Он смотрел на самолет, все больше суживая глаза, словно этими глазами прицеливался Чирок. Первая очередь передернула его, как током, ладони обожгло горячим стволом. Но Колька не выпустил пулемета, лишь еще крепче — до белизны в пальцах — сжал его. Чирок стрелял коротко и отрывисто, нащупывая врага. Потом вдруг рванулся в длинную бесконечную очередь, и Колька, сразу оглохнув, затрясся вместе с землей и огнем. Рядом неистовствовал пулемет Лемеха, но Колька не слышал его, а только видел, как бьется остервенело огонь на срезе ствола, у самой щеки Рябошапко.

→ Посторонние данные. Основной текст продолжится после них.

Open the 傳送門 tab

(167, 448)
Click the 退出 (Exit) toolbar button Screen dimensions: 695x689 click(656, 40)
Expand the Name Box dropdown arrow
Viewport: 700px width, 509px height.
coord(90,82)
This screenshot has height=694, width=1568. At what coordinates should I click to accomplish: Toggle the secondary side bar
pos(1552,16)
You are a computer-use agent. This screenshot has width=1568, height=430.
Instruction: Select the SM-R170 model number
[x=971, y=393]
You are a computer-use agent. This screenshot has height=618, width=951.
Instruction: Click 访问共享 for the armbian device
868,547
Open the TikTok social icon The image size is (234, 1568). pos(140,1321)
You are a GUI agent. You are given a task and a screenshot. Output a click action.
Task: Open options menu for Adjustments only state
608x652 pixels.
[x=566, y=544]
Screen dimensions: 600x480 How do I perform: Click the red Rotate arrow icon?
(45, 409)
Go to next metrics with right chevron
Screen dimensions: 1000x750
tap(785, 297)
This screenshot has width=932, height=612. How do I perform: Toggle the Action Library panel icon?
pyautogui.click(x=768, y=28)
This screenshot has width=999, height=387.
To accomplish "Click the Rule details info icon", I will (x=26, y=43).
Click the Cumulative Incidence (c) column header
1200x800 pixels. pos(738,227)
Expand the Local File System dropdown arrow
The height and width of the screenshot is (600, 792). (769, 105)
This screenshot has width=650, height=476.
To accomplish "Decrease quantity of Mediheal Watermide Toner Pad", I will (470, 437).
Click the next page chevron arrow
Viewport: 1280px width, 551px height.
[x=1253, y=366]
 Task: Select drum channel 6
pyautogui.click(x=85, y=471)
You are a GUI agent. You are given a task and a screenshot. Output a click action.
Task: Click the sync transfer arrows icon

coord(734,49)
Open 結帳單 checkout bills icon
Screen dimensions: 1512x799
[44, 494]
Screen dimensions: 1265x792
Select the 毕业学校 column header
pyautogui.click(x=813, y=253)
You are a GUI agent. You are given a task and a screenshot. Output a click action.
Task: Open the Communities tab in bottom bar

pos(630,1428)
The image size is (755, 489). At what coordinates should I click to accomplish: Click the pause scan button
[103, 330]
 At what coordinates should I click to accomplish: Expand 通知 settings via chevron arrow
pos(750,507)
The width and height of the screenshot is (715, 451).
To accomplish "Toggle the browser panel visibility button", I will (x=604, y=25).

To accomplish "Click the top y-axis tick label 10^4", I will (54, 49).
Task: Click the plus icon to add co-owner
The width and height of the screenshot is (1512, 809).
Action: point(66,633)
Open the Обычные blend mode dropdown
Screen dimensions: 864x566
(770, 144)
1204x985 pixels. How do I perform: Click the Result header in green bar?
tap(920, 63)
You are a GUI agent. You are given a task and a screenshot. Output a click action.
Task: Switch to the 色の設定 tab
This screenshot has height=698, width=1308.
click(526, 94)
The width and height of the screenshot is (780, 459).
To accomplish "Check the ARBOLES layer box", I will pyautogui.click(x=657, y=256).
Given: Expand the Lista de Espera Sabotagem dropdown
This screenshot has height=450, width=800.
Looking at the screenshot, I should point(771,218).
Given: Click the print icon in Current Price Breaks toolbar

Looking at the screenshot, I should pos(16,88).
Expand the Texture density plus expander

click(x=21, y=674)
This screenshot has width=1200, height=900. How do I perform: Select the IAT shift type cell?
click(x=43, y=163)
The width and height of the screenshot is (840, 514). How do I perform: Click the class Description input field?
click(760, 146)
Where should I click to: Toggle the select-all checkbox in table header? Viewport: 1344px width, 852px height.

С рассерженным ревом самолет вадвигался на станцию, все чаще всхрапывая пулеметами. Внезапно на левом крыле его появилась едва уловимая лужица пламени и тотчас же потекла по плоскости, ширясь и разгораясь. Заклубилась темная дымная гарь.
— Срезали! — заорал восторженно Колька и, не выдержав напряжения, захохотал. — Срезали гадину! Бей, Чирок, его и самую душу, кроши!
Машина скользнула на крыло и поползла боком, теряя высоту. Пламя на ней качнулось, хлестнуло по фонарю кабины. И уже без надежды, словно сразу ослепнув, вражеский самолет потянулся к земле. Не выпуская шасси, он чесанул брюхом пшеницу, подпрыгнул, снова упал и, распластавшись, понесся по полю, вздымая пыль и поджигая хлеба. Наконец, круто завернул в сторону, коснувшись земли крылом, резко забросил хвост — и остановился. И тотчас же пламя, до этого прижатое скоростью, вырвалось к небу — смело и буйно.
Из тучи пыли и дыма выскочил летчик и побежал к проселку, стараясь подальше уйти от горящей машины. И вовремя: в машине начал рваться боезапас. Выбежав на дорогу, летчик стал торопливо сбрасывать тлеющую одежду. Он не пытался ни прятаться, ни отстреливаться, видимо понимая, что это уже не спасет его.
Колька на ходу щелкнул затвором, но Рябошапко сурово прикрикнул:
— Отставить! — И пояснил: — Ему все одно теперь некуда деться.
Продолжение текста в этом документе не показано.